If you are considering offering boudoir photography to your clients, I suggest you read my primer on the subject, 10 Ways to Improve Your Boudoir Photography Now, which discusses everything from the details of working with clients to best-selling poses, and the followup, 25 Amazing Boudoir Photography Techniques, which gives you detailed info on how to recreate some of my best boudoir looks. These books will help you jump-start your boudoir work.

Photos © Ed Verosky

5 Responses to “Boudoir Photography: Breaking Into the Market”

  1. Learning to "smize" or smile with your eyes is a great way to get great portraits and make whomever you are photographing feel at ease.

  2. The hardest part of boudoir photography is managing client expectations.

    Women come to me with photographs such as the ones in this article as samples for the images they want me to create.

    I tell them that I can create beautiful imagery, but they need to be willing to invest in a make-up artist, as well as wardrobe.

    No one can pose for sessions like this without full body make up.

    Older lingerie comes out looking tattered. It must be new.

    I also make sure to show them samples of real women - not portfolio models - with similar body types who have worked with me.

    This sets their expectations to the right level, and they are happy with the results.

  3. @Rich: Clients should expect results similar to what you show in your portfolio, so it is great that you do that to help manage their expectations. And I agree that clients should invest in hair and makeup, and if necessary new lingerie.

    I feel I should clarify that the samples in this article feature actual clients (not models), each with the figure you'd expect of a real women.

    None are wearing body makeup. What you are seeing is a combination of well executed lighting and basic retouching in-line with modern boudoir photography.

  4. Rich,
    While I agree that hair and make-up are an important part of boudoir photography, I have never seen an occasion where "full body" coverage was required. With creative lighting and basic retouching skills you should be fine with conventional hair and make-up artistry.

  5. Ed & Mark:

    I guess my experience has been different. I deal with extensive stretch marks and age-related effects on women who usually have had more than one child. The typical age I shoot is late-30s through mid-50s.

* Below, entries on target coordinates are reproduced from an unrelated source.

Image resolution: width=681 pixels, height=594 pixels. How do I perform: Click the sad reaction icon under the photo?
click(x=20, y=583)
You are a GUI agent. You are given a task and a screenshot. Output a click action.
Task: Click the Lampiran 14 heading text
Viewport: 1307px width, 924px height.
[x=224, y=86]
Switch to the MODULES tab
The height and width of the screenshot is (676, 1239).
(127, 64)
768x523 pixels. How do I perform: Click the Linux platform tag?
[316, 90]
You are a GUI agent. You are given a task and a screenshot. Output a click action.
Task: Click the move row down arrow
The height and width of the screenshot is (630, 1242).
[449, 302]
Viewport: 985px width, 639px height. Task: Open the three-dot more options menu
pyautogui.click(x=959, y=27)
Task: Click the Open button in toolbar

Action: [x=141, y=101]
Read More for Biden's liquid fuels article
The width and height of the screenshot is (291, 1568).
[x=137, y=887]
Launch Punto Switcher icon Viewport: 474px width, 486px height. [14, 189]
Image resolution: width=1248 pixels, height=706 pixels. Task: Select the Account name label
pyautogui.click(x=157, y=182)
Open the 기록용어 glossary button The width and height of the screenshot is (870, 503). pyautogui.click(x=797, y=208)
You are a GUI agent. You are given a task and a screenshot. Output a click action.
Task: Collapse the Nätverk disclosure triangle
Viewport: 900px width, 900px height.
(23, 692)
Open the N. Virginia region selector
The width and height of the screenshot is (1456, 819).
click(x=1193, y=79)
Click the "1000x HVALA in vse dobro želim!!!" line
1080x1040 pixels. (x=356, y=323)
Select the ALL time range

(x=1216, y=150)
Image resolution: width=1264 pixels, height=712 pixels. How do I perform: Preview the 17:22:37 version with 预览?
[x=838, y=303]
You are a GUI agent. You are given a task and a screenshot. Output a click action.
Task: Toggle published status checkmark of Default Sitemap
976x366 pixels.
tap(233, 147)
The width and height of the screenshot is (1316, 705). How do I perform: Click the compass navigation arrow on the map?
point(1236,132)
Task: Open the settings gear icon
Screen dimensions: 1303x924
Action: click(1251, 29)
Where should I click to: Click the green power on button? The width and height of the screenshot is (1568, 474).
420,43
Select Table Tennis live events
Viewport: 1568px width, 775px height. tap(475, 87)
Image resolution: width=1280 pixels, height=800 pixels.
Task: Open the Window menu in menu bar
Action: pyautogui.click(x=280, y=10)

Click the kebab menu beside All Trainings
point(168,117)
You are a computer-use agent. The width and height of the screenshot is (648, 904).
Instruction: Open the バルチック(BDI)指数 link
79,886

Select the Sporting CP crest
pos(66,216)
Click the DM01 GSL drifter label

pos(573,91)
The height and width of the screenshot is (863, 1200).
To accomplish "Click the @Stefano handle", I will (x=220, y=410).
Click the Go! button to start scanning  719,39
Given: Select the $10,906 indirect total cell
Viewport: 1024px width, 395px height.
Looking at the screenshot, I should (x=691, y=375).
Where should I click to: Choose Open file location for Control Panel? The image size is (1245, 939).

    With a mix of great light and a full makeup job, their photographs require little more than a RAW conversion and selective sharpening of the eyes.

    My first boudoir client was a bride's mother. She referred me to her friends, and that referral network has remained mature age-wise.

    Full makeup also is a great profit center. I hire the MUA and hair stylist for the entire session and mark up their charges by 35%. I include that in one package rate with my fees and the printed products.

    Ed: I should have been clear and written that I used models in my printed boudoir portfolio for nearly a year, until I realized that my clients were trending older than the 20 year olds in my books.